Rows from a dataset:
○ ○ ○ ○

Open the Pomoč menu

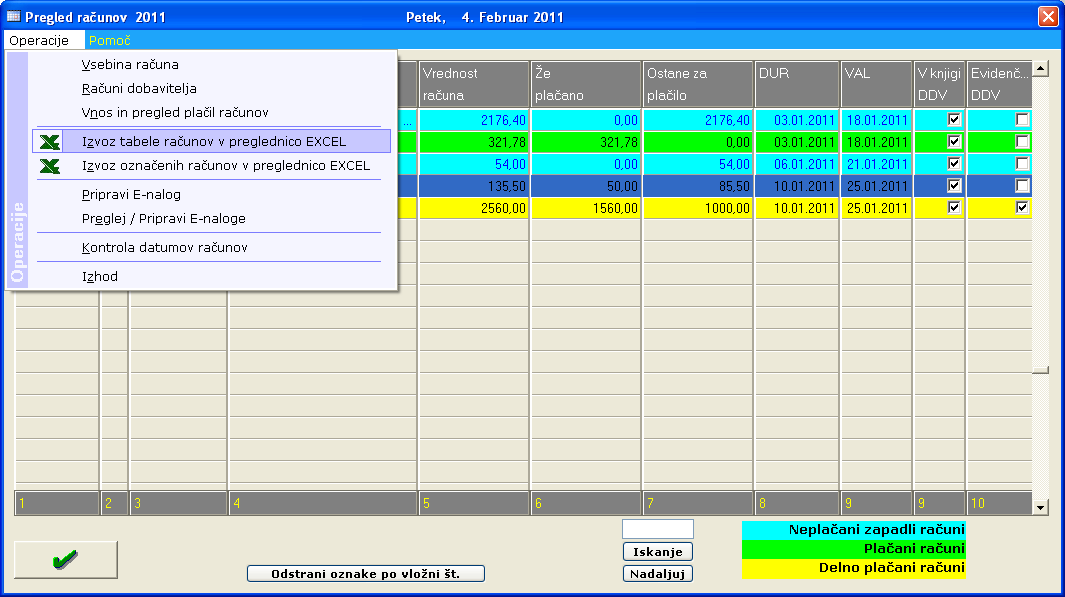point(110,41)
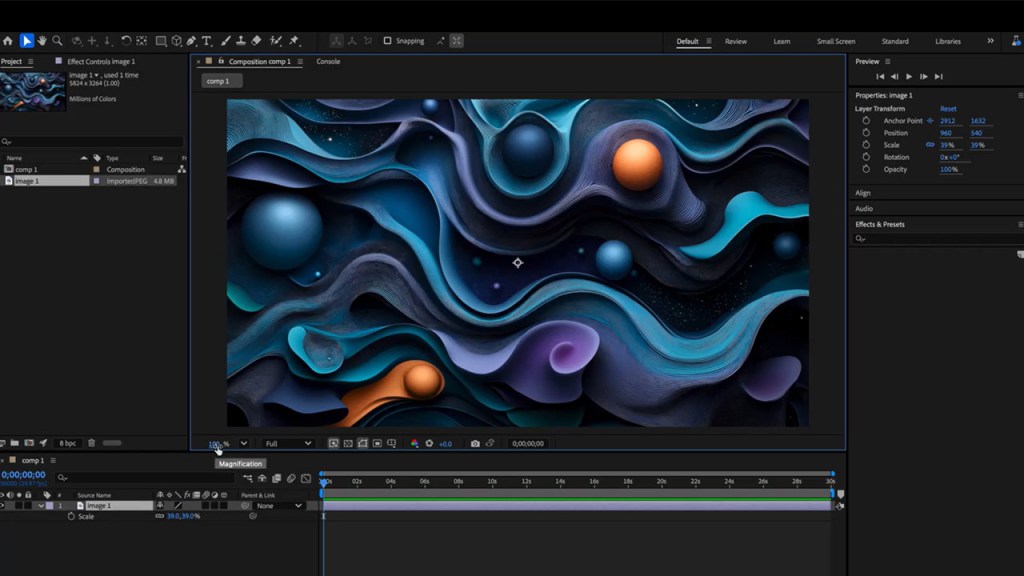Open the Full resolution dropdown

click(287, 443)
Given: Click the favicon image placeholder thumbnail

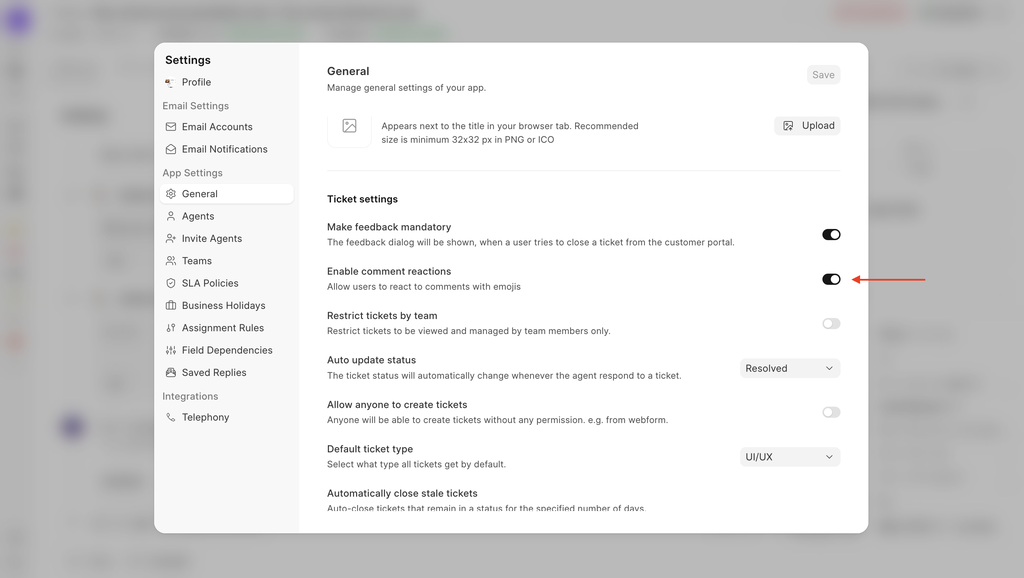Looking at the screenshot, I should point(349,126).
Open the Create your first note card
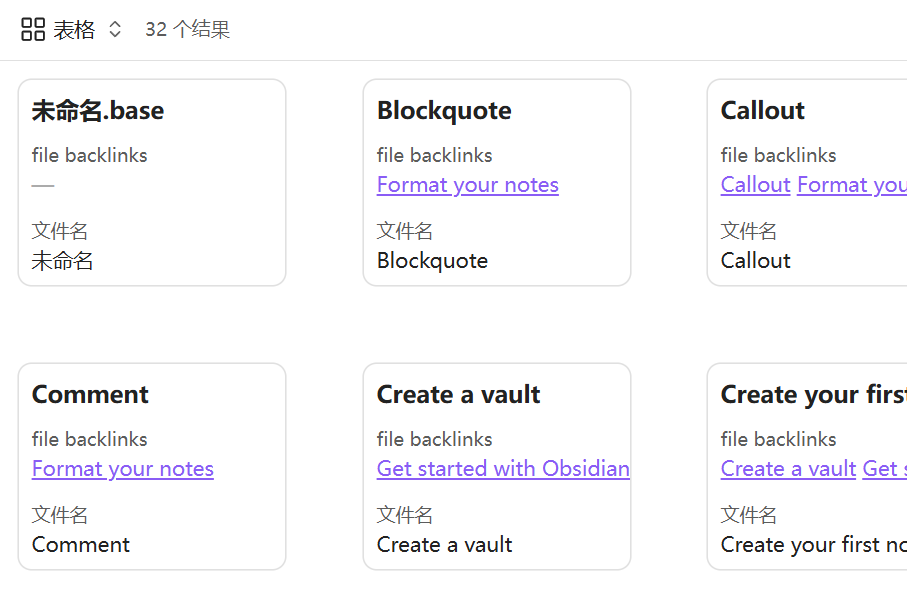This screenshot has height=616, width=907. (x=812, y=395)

○ ○ ○ ○

* **STATED TASK**: Set down every one of the rows above word for word, omitting the pictures.

* **THE COMPLETED TASK**:
Open the Pomoč menu

point(110,41)
Open the Full resolution dropdown

click(287, 443)
Given: Click the favicon image placeholder thumbnail

Looking at the screenshot, I should point(349,126).
Open the Create your first note card
This screenshot has height=616, width=907. (x=812, y=395)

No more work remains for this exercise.